### [ABOUT THIS EXERCISE]
Retype the whole listing exactly. Leave out pictures.

### [THE DATA]
--- --- ---
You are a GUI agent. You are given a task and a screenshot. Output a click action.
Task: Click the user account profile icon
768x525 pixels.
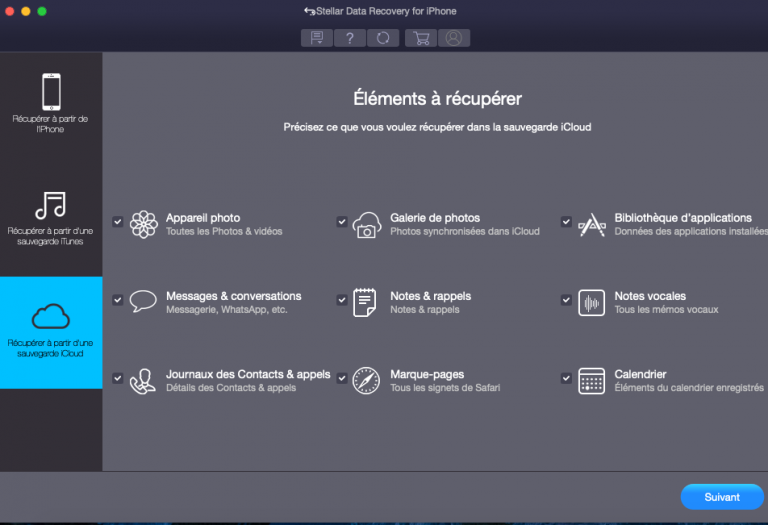[453, 38]
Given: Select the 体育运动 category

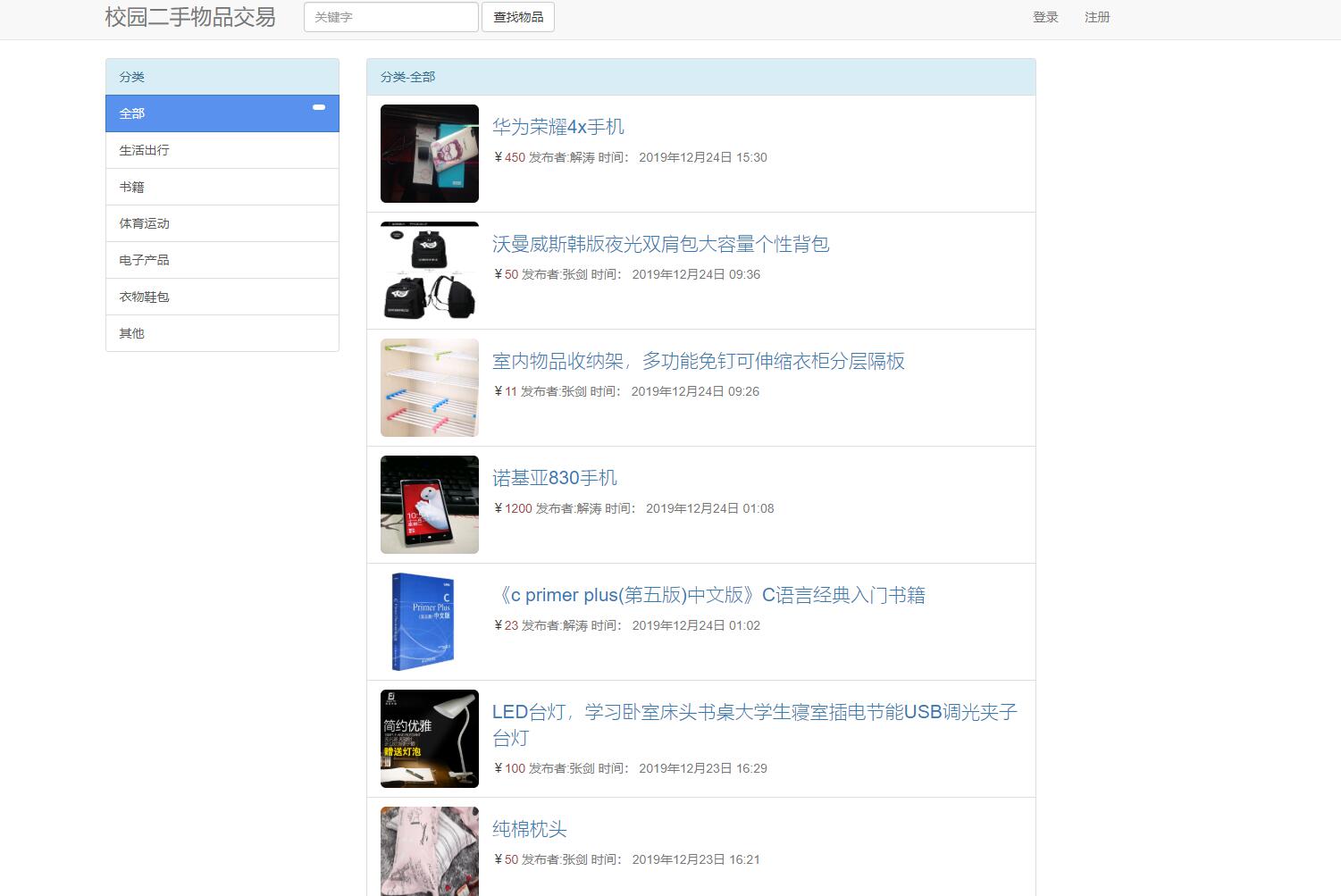Looking at the screenshot, I should pyautogui.click(x=144, y=222).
--- --- ---
### [ANSWER BELOW]
You are a GUI agent. You are given a task and a screenshot. Output a click action.
Task: Click the user account profile icon
768x525 pixels.
[453, 38]
Given: Select the 体育运动 category

Looking at the screenshot, I should pyautogui.click(x=144, y=222).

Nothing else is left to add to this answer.